Etiket arşivi: AKP sözcüsü Hüseyin Çelik

İki kadın milletvekili kendi kendini darp etti


İki kadın milletvekili kendi kendini darp etti
!

Yılmaz Özdil

21 Şubat 2015, SÖZCÜ

AKP’nin polisi Ali İsmail Korkmaz’ı sopalarla döve döve öldürdü.
AKP’nin valisi çıkıp “Kamera kayıtlarını inceledik, bunu yapan kesinlikle polis değil,
kendi arkadaşlarına zarar verip, ‘polis yaptı’ süsüne büründürmeye çalışıyorlar.” dedi.
*
Asrın lideri Soma’ya gitti vatandaşa yumruk attı. Yumruk atarken çekilmiş cep telefonu görüntüleri, Tanganika’dan Patagonya’ya dek dünyanın tüm televizyonlarında yayınlandı.
AKP sözcüsü Hüseyin Çelik çıkıp, “biri ortaya bir yalan atar, sonra kendisi de inanmaya başlar, söylentilere itibar etmeyin, o sizin görüntü dediklerinizi ben de seyrettim, böyle bir görüntü yok.” dedi.
*
Asrın liderinin danışmanı, polis tarafından yere yatırılan madenciye tekme attı.
Tekme görüntüsünü Eskimolar bile seyretti.
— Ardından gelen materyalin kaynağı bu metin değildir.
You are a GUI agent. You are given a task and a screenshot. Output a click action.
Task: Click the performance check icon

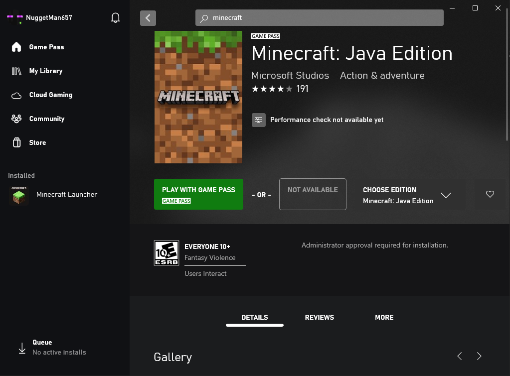tap(258, 120)

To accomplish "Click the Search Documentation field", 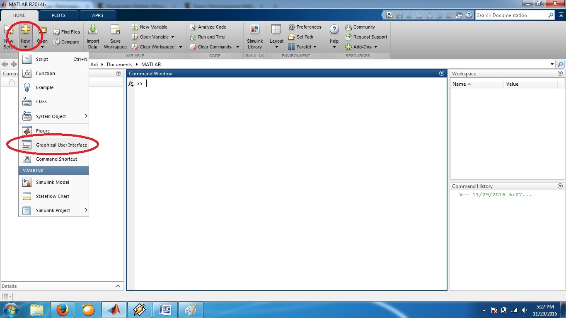I will coord(511,15).
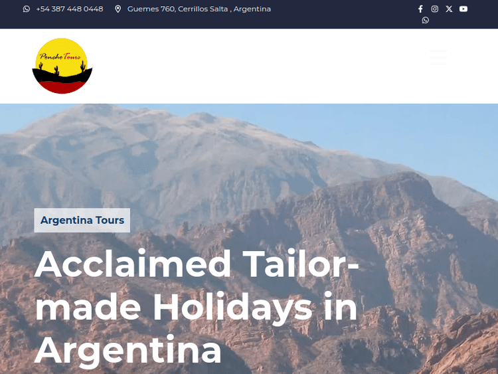Image resolution: width=498 pixels, height=374 pixels.
Task: Open the Guemes 760, Cerrillos Salta address
Action: tap(199, 9)
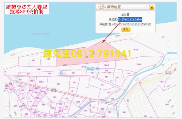The image size is (182, 119).
Task: Select land parcel 469-1
Action: (162, 82)
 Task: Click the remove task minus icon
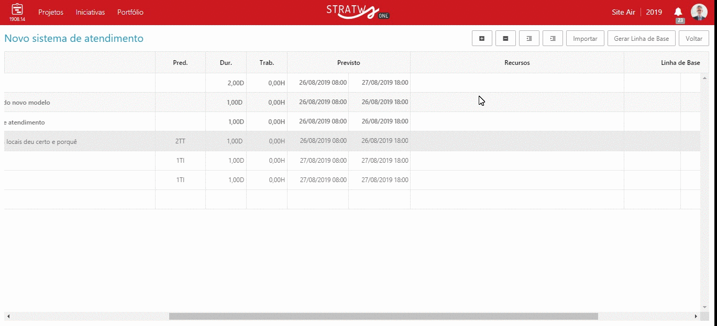pyautogui.click(x=505, y=38)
Pişkin pişkin doktora gidip “Bana şiddet uygulandı, ayağım zarar gördü..” diyerek, yedi günlük rapor aldı.
*

“Erkek şahısların üstü çıplaktı. Kafalarında siyah bantlar vardı. Kenara, duvar dibine çekildim. Tişörtünde Che Guevara resmi bulunan bayan şahıs, ani şekilde başörtümü tutarak yukarıya doğru kaldırdı, Tayyip’in o…sunu buldum beyler, gelin s…in diye bağırmaya başladı. Kızımın bebek arabasını tuttuğum için kaçamadım. Erkek bir şahıs sol yanağıma tokat attı, sırtüstü yere düştüm. Kalabalık grup etrafımı sardı, tükürmeye, tekmelemeye başladılar. Beni tekmelerken, şerefsizin evladı, o… çocuğu, eşarplı kaltak, Devrim yapacağız, kökünüzü kazıyacağız, hayvan kaltak, Tayyip’i de seni de s…p yollayacağız şeklinde yüksek sesle hakaret ettiler. Şişman yapılı, etli geniş burunlu biri bebek arabasını sallıyordu, arabanın içindeki kızım aşağı yukarı zıplıyordu. Üç dört kişi benim üzerime idrarlarını yaptılar. Bir kadın, başörtüsüne işeyin, başörtüsüne işeyin diye bağırıyordu. Etrafımdaki şahıslar bana tekme atmaya devam ediyordu. Tam bu esnada bir şahıs, başıma doğru erkeklik organıyla sürtünmeye başladı. Başka bir şahıs, benim arkama geçerek cinsel bölgesiyle sürtünüyordu. Vücudumun değişik yerlerinden cinsel saldırıda bulunanlar vardı. Emekleyerek kaçmaya çalıştım, başaramadım, bir ara kafamı kaldırdığımda baş kısmımdan sürtünmek suretiyle cinsel saldırıda bulunan şahsın uzun yüzlü, kemikli ve çıkık burunlu olduğunu gördüm. İnönü stadında araba yakıyoruz diye bağırma sesi duydum. Etrafımdaki şahıslar dağıldılar. İnönü stadyumuna doğru yürümeye başladılar. Yerden kalktım, bebek arabasının yanına gittim, altı aylık kızım ağlıyordu, sol ayak diz altında sıyrık vardı, kanamıştı, sol kolunda morluk vardı. Bana cinsel saldırıda bulunan şahısların arkasından baktığımda, iki şahsın ellerinde bira şişesi olduğunu, bira şişelerini karşılıklı tokuşturduktan sonra içtiklerini, kahkahalar atarak güldüklerini gördüm. Üç dört dakika sonra eşim geldi. Ağlıyordum. Eşim ne olduğunu sordu. Üzüntümden,
eşimin bana saldıran şahıslara karşılık vereceğini bildiğimden dolayı kendisine
bir şey söylemedim. Evimize geldik. Temizlenme hissiyle duşa girdim. Bacaklarımda almış olduğum darbelerden dolayı morluklar vardı. Üç dört gün dışarı çıkamadım. Yaşadığım korku neticesinde bebeğimi emziremedim, sütüm kesildi..”

diye ifade verildi.
*
Sekiz ay boyunca “Benim başörtülü bacıma saldırdılar, görüntüler elimizde..” diye bağırdı.
Sekiz ay sonra mobese kayıtları ortaya çıktı. Başından sonuna, yalandı.
*
Ve görüntüleri alenen seyrettik. Pervin Buldan, Sebahat Tuncel tartaklandı.
HDP milletvekillinin kafası yarıldı. CHP milletvekilinin kaburgası kırıldı.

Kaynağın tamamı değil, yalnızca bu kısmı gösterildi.